The US manufacturing sector contracted for the first time since the financial crisis in August, survey data showed today, in a sign that a global slowdown and trade tensions are damaging producers.
A preliminary reading of the manufacturing purchasing managers’ index (PMI), a closely-watched gauge of the sector, fell to 49.9 in August from 50.4 in July.
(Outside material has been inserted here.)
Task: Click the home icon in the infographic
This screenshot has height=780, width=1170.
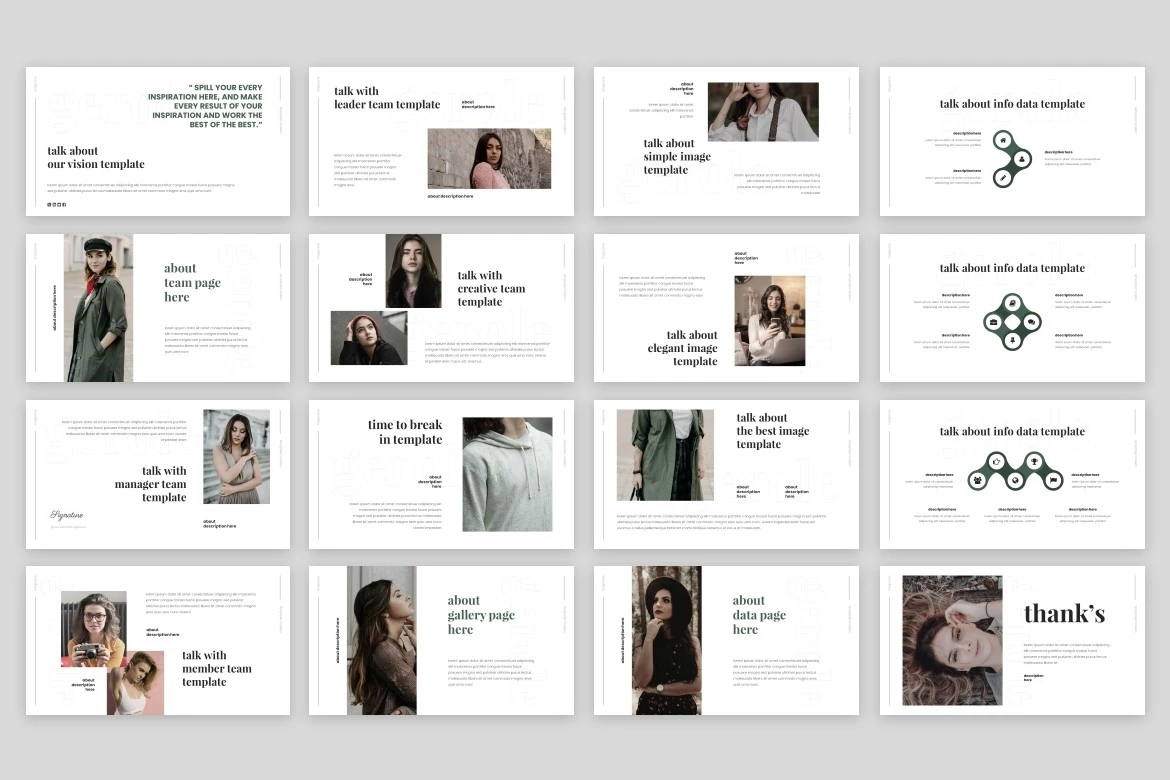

A score of under 50 indicates contraction.
The contraction will concern policymakers in the Trump administration, which has made it a central policy to bring back blue-collar jobs to the United States.
It will also grab the attention of the interest rate-setting committee at the Federal Reserve, which many investors are hoping will cut interest rates to ease financial conditions amid a global slowdown and US-China trade war.
The sharpest fall in new orders in 10 years was largely to blame for the manufacturing sector’s weakness in August, according to data firm IHS Markit, who released the survey.
Survey respondents said the weak global economy had hurt exports and commonly cited a the car-making sector as having particularly weak sales.
Tim Moore, economics associate director at IHS Markit, said: “Manufacturing companies continued to feel the impact of slowing global economic conditions, with new export sales falling at the fastest pace since August 2009.”
He said that alongside signs of weakness in the service sector, the contraction in manufacturing “collectively point to annualised GDP growth of around 1.5 per cent”.
US factories cut down their inventory levels for the fourth month running in August due to concerns about future demand, IHS Markit said.